I’ve been thinking about my goals for 2018. The list below is what I came up with.
To listen to my inner nudges/intuition more than I do now. I’m not very good at this. Listening to myself wasn’t encouraged when I was growing up. I would like to be more in touch with part of myself.
To be kinder to myself. I am my own worst critic. I would like to be my biggest supporter.
To heal my inner child and my soul so I can be the person I was meant to be.
To deal with my menopausal anger and see what issues come up from the past that I need to deal with and heal.
To be a good steward of my talents. I don’t really think I’m doing this right now. I’m not sure what my talents really are. I’m not really a church person, but I do believe in a higher power and I believe we are all given talents the help us evolve on our spiritual path. I want to give myself the time and space to explore what my talents might be.
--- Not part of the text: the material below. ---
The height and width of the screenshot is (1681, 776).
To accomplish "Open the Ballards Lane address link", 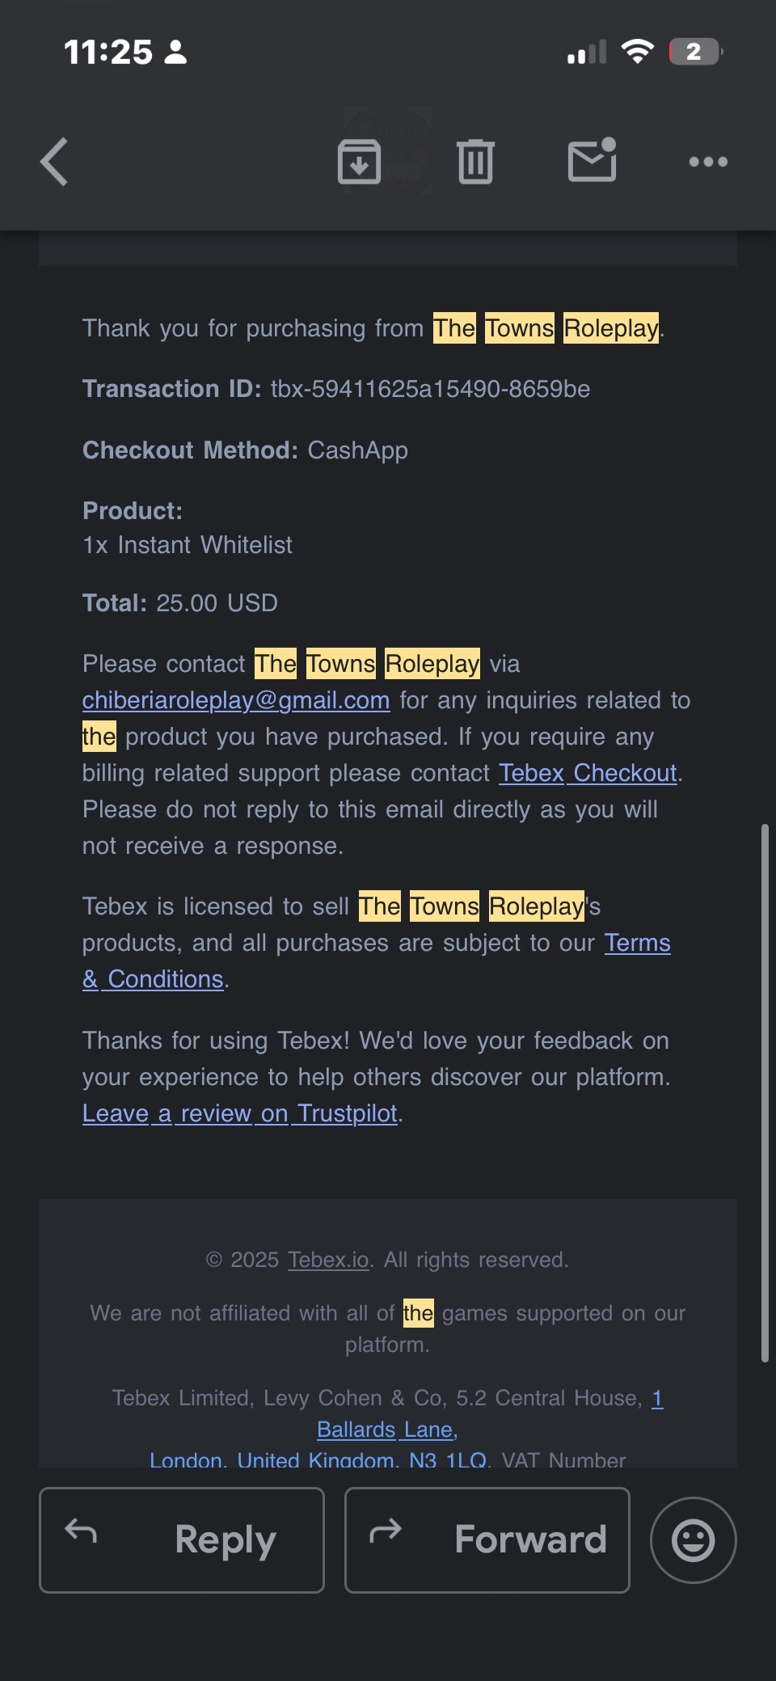I will pos(386,1430).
To find what makes me happy job wise. I like my job and I like the people I work with, but I don’t feel I can express who I really am at my job or figure out what my talents really are. I make good money, but working 10 hours a day doing something that doesn’t fulfill my soul doesn’t work for me anymore. I would like to find my purpose and make a living at that. I realize that may be take longer than 2018, but at least I can start thinking about it and possibly make little changes.
To learn more about the stuff that interests me. Past lives, Kundalini and chakras, intuition, organizing stuff and dragons. These things have always interested me, but I’ve never explored any of them fully. I have just been learning about the healing energy of dragons, which really fascinates me, but that’s another post.
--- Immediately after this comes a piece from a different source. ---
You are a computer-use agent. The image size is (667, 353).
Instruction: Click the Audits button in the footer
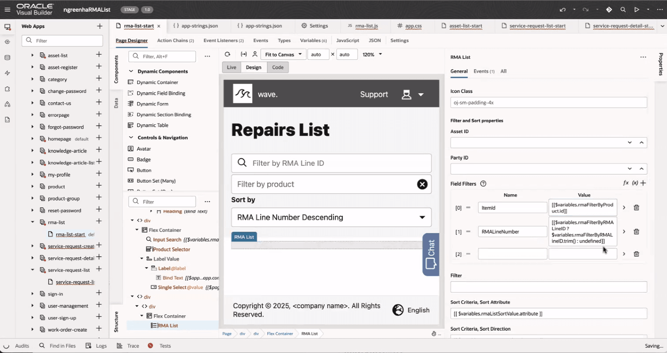pos(22,346)
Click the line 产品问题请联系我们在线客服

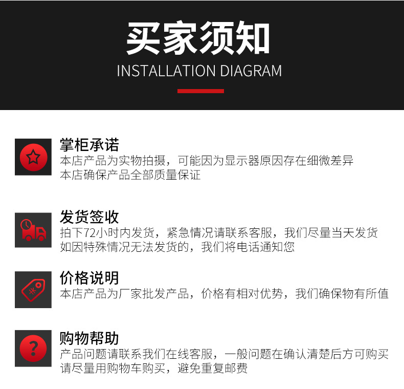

To take two hours every Sunday (now that football is over. Well, it’s over for me. Pittsburgh lost today) and learn how to cook. I suck at cooking. I’ve never taken the time to learn. I would like to learn how to cook healthy meals that I can freeze. I need to definitely learn how to cook/eat healthier, greener meals.
To use the Simply Fit Board that my husband bought me for Christmas. This was an item on my Christmas list, but I haven’t used it yet. I have to figure out the DVD player to use it and I haven’t yet. I don’t understand why I just can’t just push play anymore and something works. I should just be able to use one remote, push play and be done.
To write an hour a day, find a writer’s group, and find out who I am as a writer.
To be more understanding/tolerant of others and their situations. We are all walking on this earth, but we are not all on the same spiritual path. We are all fighting out own battles. I need to be more kinder in certain situations instead of passing judgement on things that I may know nothing about — even if I think I do.
I know this is kind of an odd list. It surprised me, too. It’s not what I set out to write, but it’s what I want to do so I’m going to give it a shot.